• [What to produce] Copy out each line containing "Switch" from the entries below.

Saved entries:
========================================

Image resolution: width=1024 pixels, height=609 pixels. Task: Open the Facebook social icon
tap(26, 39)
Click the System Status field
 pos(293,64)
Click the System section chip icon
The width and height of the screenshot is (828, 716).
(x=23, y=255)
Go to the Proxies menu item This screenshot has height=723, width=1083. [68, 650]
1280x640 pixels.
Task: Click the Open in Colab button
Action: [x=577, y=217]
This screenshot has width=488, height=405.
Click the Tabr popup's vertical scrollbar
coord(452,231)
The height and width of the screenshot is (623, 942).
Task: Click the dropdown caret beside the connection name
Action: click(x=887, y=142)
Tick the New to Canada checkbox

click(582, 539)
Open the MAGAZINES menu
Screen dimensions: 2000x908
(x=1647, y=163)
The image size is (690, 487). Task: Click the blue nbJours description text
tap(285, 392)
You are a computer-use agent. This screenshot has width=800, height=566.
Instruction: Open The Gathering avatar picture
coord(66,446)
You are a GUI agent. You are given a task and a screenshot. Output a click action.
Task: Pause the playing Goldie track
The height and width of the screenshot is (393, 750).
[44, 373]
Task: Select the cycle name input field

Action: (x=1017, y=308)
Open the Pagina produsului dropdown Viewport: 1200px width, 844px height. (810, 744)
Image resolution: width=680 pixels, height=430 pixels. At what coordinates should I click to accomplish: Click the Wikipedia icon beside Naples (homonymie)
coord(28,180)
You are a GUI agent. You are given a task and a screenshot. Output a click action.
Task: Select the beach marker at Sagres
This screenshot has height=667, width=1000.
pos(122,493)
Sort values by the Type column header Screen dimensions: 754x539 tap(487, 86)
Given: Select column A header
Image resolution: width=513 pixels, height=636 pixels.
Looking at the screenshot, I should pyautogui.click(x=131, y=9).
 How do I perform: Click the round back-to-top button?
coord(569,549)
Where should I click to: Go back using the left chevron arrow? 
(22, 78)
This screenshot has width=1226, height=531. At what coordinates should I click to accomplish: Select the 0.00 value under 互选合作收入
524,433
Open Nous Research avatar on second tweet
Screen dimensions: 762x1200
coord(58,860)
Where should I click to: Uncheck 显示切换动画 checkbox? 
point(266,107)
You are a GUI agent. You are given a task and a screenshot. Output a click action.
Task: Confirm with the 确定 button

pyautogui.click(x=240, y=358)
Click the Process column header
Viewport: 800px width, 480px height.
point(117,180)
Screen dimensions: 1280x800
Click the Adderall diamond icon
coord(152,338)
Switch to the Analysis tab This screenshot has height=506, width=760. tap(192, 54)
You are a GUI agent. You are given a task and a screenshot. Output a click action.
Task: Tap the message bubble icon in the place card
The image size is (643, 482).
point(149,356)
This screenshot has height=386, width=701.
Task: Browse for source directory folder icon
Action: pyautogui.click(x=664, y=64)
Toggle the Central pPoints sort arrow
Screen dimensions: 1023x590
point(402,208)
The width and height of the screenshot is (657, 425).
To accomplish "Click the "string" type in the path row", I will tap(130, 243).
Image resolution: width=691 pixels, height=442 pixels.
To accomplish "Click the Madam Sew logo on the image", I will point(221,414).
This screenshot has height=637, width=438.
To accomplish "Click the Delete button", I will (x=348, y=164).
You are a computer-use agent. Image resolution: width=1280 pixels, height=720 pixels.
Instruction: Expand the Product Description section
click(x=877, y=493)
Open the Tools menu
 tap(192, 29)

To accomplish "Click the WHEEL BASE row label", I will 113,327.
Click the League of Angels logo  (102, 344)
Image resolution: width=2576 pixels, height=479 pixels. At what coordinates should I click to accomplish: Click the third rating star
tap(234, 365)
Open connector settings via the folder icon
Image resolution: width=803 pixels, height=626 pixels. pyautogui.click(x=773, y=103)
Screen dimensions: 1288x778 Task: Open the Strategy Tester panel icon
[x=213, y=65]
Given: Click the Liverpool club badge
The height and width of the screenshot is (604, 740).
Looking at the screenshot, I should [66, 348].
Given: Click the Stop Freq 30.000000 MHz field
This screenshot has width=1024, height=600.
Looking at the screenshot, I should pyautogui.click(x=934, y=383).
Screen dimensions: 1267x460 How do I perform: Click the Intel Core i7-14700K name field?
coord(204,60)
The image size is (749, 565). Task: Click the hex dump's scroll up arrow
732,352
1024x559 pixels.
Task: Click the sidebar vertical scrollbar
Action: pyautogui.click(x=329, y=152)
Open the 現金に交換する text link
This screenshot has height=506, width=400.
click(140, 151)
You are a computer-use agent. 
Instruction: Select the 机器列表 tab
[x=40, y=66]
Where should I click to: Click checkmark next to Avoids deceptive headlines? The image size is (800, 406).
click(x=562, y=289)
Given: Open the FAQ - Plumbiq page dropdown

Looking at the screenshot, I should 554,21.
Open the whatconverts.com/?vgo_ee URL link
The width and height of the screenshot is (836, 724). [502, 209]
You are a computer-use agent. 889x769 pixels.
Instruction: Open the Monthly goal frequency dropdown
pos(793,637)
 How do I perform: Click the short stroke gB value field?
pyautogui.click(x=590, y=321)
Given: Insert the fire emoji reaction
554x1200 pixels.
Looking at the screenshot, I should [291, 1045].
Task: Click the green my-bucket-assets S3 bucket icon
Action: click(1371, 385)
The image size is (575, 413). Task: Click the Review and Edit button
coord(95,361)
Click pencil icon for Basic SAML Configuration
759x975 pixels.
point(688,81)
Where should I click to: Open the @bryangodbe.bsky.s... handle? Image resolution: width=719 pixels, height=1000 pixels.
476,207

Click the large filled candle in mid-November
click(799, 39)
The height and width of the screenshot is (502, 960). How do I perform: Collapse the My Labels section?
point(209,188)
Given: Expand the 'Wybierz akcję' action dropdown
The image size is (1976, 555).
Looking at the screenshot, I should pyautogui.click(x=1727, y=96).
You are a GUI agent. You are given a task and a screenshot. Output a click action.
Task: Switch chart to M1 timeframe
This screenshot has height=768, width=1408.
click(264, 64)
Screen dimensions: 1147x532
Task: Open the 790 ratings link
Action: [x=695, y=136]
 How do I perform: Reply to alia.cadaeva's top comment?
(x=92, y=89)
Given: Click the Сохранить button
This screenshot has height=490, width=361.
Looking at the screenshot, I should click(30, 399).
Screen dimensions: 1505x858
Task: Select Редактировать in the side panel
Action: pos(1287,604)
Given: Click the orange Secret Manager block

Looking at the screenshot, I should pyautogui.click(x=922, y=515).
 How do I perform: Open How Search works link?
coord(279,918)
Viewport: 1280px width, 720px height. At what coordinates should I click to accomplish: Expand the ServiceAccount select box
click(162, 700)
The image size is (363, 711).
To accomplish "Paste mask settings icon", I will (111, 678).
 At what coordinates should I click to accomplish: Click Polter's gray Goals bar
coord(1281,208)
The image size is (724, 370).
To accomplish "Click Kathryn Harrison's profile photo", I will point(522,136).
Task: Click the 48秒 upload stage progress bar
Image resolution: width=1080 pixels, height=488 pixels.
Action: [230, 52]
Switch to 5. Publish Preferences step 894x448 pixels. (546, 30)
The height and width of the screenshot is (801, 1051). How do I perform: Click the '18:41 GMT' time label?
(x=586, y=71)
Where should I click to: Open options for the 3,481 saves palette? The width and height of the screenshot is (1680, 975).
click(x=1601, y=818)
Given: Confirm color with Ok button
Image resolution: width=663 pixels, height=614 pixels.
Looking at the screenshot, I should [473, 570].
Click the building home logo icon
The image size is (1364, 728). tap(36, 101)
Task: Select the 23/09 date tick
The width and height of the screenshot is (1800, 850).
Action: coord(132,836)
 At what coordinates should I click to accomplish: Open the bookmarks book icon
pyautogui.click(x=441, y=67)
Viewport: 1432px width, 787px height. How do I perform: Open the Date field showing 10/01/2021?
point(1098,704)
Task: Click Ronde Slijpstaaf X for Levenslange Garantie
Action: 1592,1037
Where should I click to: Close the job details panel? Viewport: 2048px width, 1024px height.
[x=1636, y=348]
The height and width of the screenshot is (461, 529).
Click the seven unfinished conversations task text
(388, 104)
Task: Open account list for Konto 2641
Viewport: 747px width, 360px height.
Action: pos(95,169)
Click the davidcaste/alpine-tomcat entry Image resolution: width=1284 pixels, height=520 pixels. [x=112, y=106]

========================================

• [Answer to this task]
Switch to the Analysis tab This screenshot has height=506, width=760. tap(192, 54)
Task: Switch chart to M1 timeframe
Switch to 5. Publish Preferences step 894x448 pixels. (546, 30)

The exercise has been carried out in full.